Reinforcements are strong, inert fibrous material incorporated in the polymeric mass to improve physical properties.
· GLASS FIBERS:
It is the material originally and most widely used for low pressure moldings. It is used in several forms like chopped strands, rovings, reinforcing mats, yarns, surfacing and overlay mats, woven fabrics, woven rovings, non woven fabrics etc.
Preheating and finishing techniques:
All the glass fibers are treated and finished in a special manner to promote the maximum adhesion of the resin to fibers. First, the original lubricant, (or sizing) used to help in drawing the filament, is removed by the process known as heat cleaning. Some resins do not require a further finishing but for the other resins a finish known as a coupling agent is applied to the fiber, to result in increased adhesion, particularly under high humidity or moisture condition. Some finishes are best suited to particular resin but the most widely used finishes are the chrome complexes and the silanes. However, the type of finish should be determined before using any glass fiber as reinforcements.
Six fibrous material considered as asbestos can be classified under two major groups as:
1. Fibrous serpentine or chrysotile:
It is a hydrated magnesium silicate with double layers of silica tetrahedrons and magnesium hydroxide. Fibers are long and hence it is ideal for the use in laminated plastics.

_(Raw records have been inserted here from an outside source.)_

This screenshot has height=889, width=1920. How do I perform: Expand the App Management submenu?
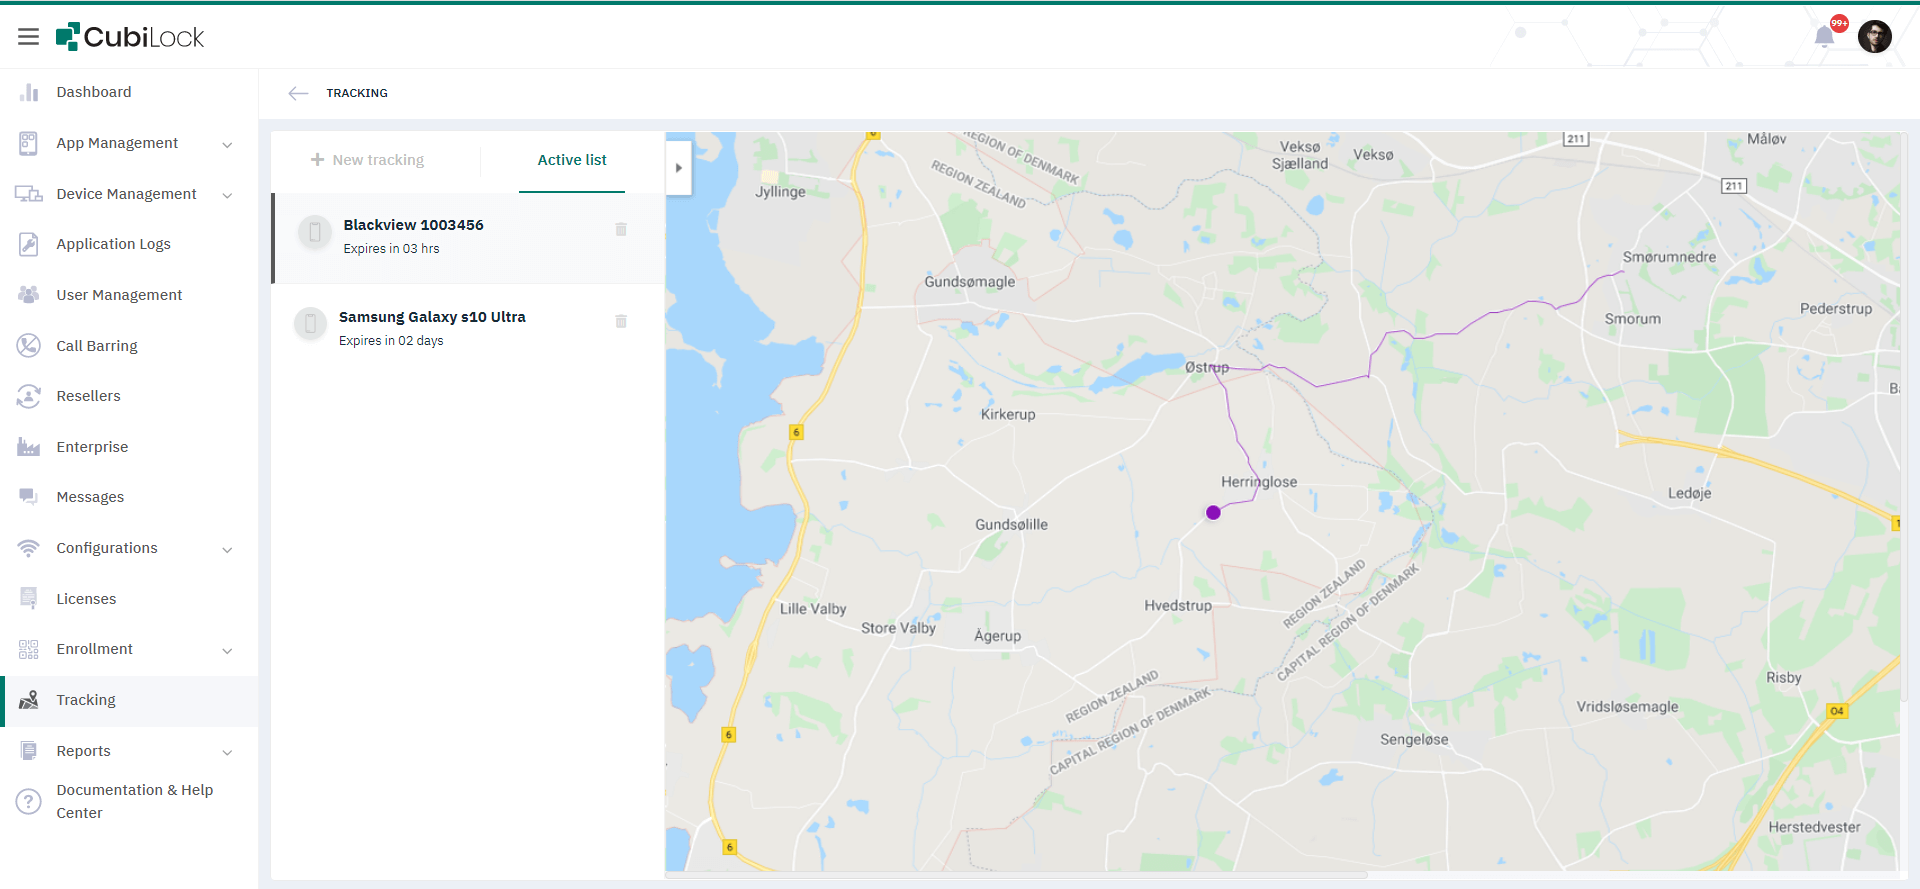(x=227, y=144)
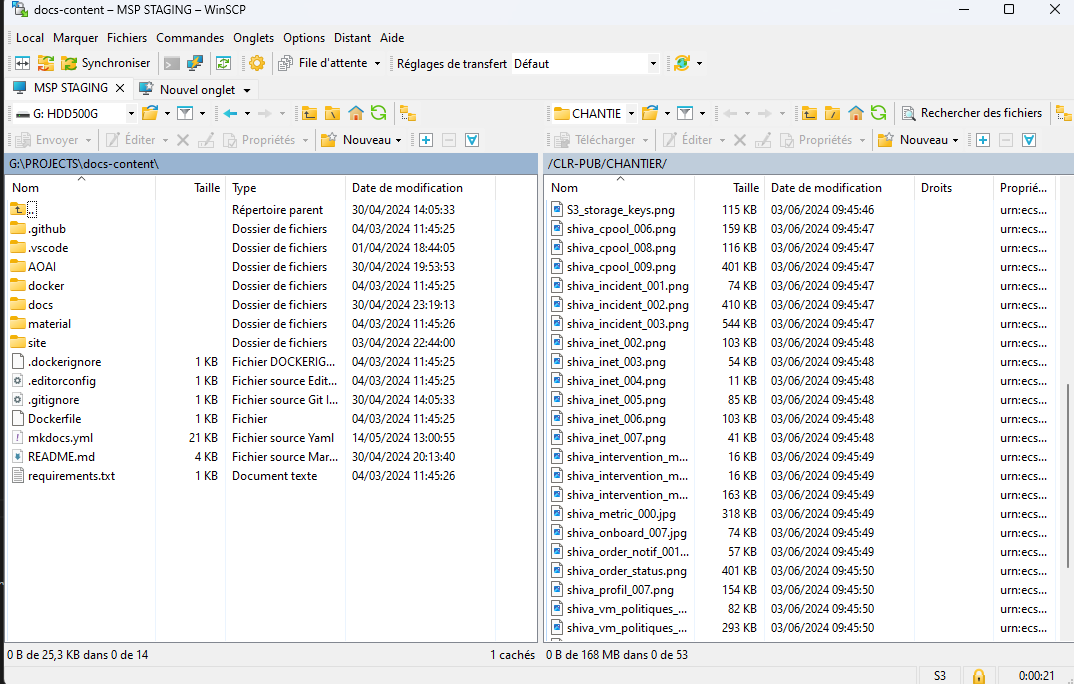
Task: Switch to the Nouvel onglet tab
Action: pos(196,89)
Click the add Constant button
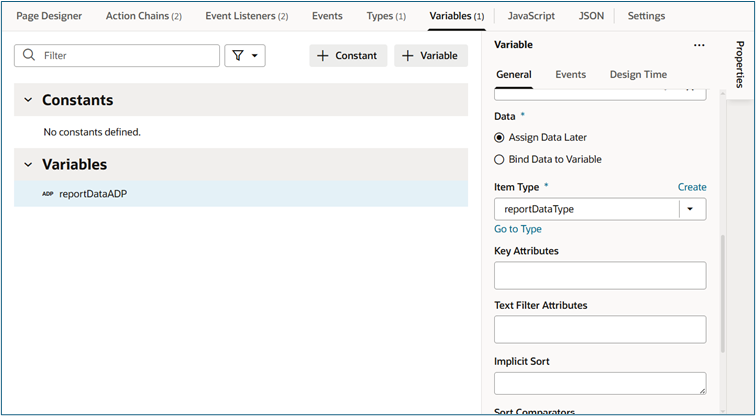Viewport: 756px width, 416px height. pos(347,56)
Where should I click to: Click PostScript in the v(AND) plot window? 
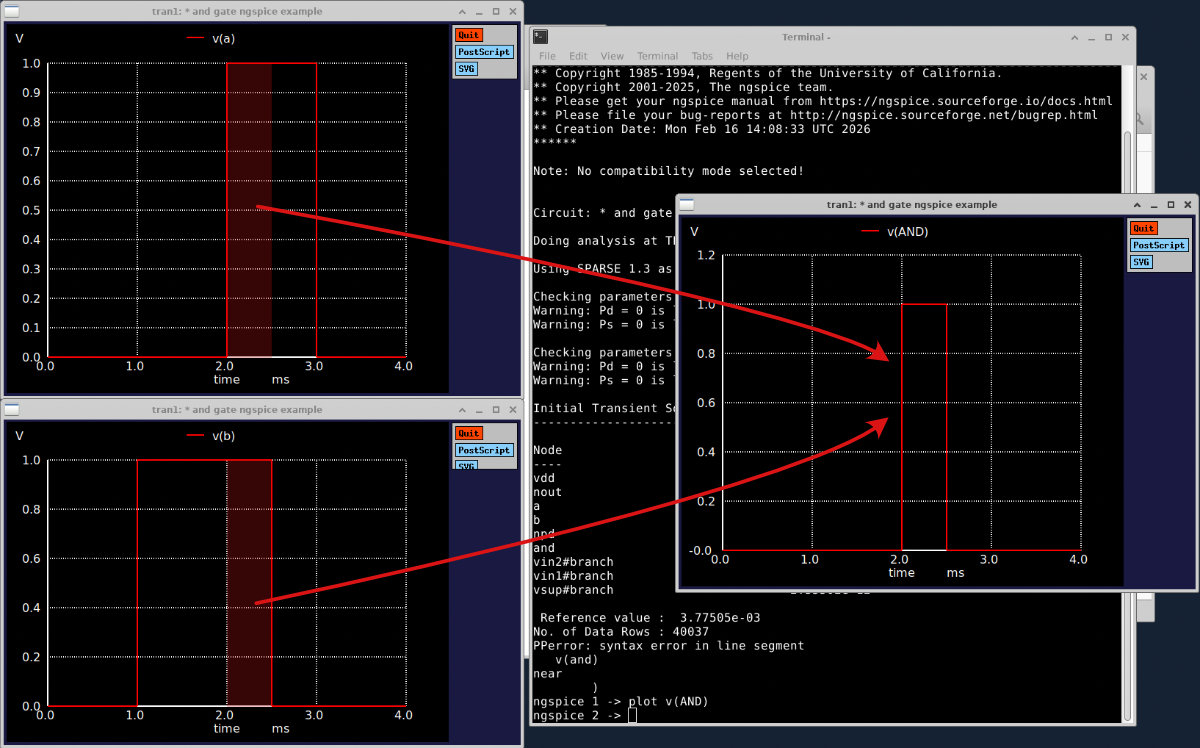1159,245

They are various combinations of Mg, Fe, Ca, and Na hydrated silicates with a basic structure of Si4O11 groups in a double chain configuration. Amphiboles include crocidolite, amosite, anthophillite, actinolite and tremolite. Crocidolite fibers impart high tensile strength, hence are used for general molding. Amosites have limited use in polymer industry because the moldings obtained from it are brittle. It is used in specialized case where acid resistant characteristic is required. Actinolite and tremolite are not significant in commercial plastics.
Mining of asbestos is a difficult process and results in a product having wide range of fiber lengths and includes impurities. Short fibers impart higher modulus and greater hardness to the finished product compared to unfilled system but do not improve other properties.
The moldings produced with asbestos as filler have excellent heat resistance, lower flexibility and tensile strength and increased specific gravity.
Asbestos can be wetted by almost any thermoplastic or thermoset resin. However, when longer fibers agglomerate, it prevents the development of homogenous mixture.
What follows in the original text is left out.